Top of Provided records
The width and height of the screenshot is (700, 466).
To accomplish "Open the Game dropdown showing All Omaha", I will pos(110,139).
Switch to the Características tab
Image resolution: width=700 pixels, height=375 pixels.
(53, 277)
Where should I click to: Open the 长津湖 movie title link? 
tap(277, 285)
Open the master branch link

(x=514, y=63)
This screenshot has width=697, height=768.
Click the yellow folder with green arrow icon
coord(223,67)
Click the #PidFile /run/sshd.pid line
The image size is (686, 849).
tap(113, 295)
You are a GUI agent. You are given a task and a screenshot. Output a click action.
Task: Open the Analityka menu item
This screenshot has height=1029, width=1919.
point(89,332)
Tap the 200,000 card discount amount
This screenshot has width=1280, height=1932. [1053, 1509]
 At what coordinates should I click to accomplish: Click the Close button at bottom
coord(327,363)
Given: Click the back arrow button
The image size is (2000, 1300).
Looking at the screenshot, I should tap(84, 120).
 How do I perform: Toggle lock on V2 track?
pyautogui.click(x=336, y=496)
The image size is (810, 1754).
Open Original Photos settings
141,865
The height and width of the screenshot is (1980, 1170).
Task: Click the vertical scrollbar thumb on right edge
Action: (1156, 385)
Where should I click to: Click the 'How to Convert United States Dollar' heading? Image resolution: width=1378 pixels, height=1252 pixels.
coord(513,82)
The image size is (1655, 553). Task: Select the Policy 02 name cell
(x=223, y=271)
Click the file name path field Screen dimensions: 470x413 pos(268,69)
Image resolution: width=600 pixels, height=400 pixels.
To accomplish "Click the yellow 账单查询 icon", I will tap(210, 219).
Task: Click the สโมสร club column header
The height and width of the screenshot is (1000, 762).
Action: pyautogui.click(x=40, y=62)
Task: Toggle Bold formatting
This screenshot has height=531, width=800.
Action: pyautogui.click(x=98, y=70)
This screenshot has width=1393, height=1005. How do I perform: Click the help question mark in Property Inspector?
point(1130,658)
Bottom of Provided records
■ **Exercise**: Transcribe the data above exactly as it reads.

■ **Task answer**:
The width and height of the screenshot is (700, 466).
To accomplish "Open the Game dropdown showing All Omaha", I will pos(110,139).
Switch to the Características tab
Image resolution: width=700 pixels, height=375 pixels.
(53, 277)
Where should I click to: Open the 长津湖 movie title link? 
tap(277, 285)
Open the master branch link

(x=514, y=63)
This screenshot has width=697, height=768.
Click the yellow folder with green arrow icon
coord(223,67)
Click the #PidFile /run/sshd.pid line
The image size is (686, 849).
tap(113, 295)
You are a GUI agent. You are given a task and a screenshot. Output a click action.
Task: Open the Analityka menu item
This screenshot has height=1029, width=1919.
point(89,332)
Tap the 200,000 card discount amount
This screenshot has width=1280, height=1932. [1053, 1509]
 At what coordinates should I click to accomplish: Click the Close button at bottom
coord(327,363)
Given: Click the back arrow button
The image size is (2000, 1300).
Looking at the screenshot, I should tap(84, 120).
 How do I perform: Toggle lock on V2 track?
pyautogui.click(x=336, y=496)
The image size is (810, 1754).
Open Original Photos settings
141,865
The height and width of the screenshot is (1980, 1170).
Task: Click the vertical scrollbar thumb on right edge
Action: (1156, 385)
Where should I click to: Click the 'How to Convert United States Dollar' heading? Image resolution: width=1378 pixels, height=1252 pixels.
coord(513,82)
The image size is (1655, 553). Task: Select the Policy 02 name cell
(x=223, y=271)
Click the file name path field Screen dimensions: 470x413 pos(268,69)
Image resolution: width=600 pixels, height=400 pixels.
To accomplish "Click the yellow 账单查询 icon", I will tap(210, 219).
Task: Click the สโมสร club column header
The height and width of the screenshot is (1000, 762).
Action: pyautogui.click(x=40, y=62)
Task: Toggle Bold formatting
This screenshot has height=531, width=800.
Action: pyautogui.click(x=98, y=70)
This screenshot has width=1393, height=1005. How do I perform: Click the help question mark in Property Inspector?
point(1130,658)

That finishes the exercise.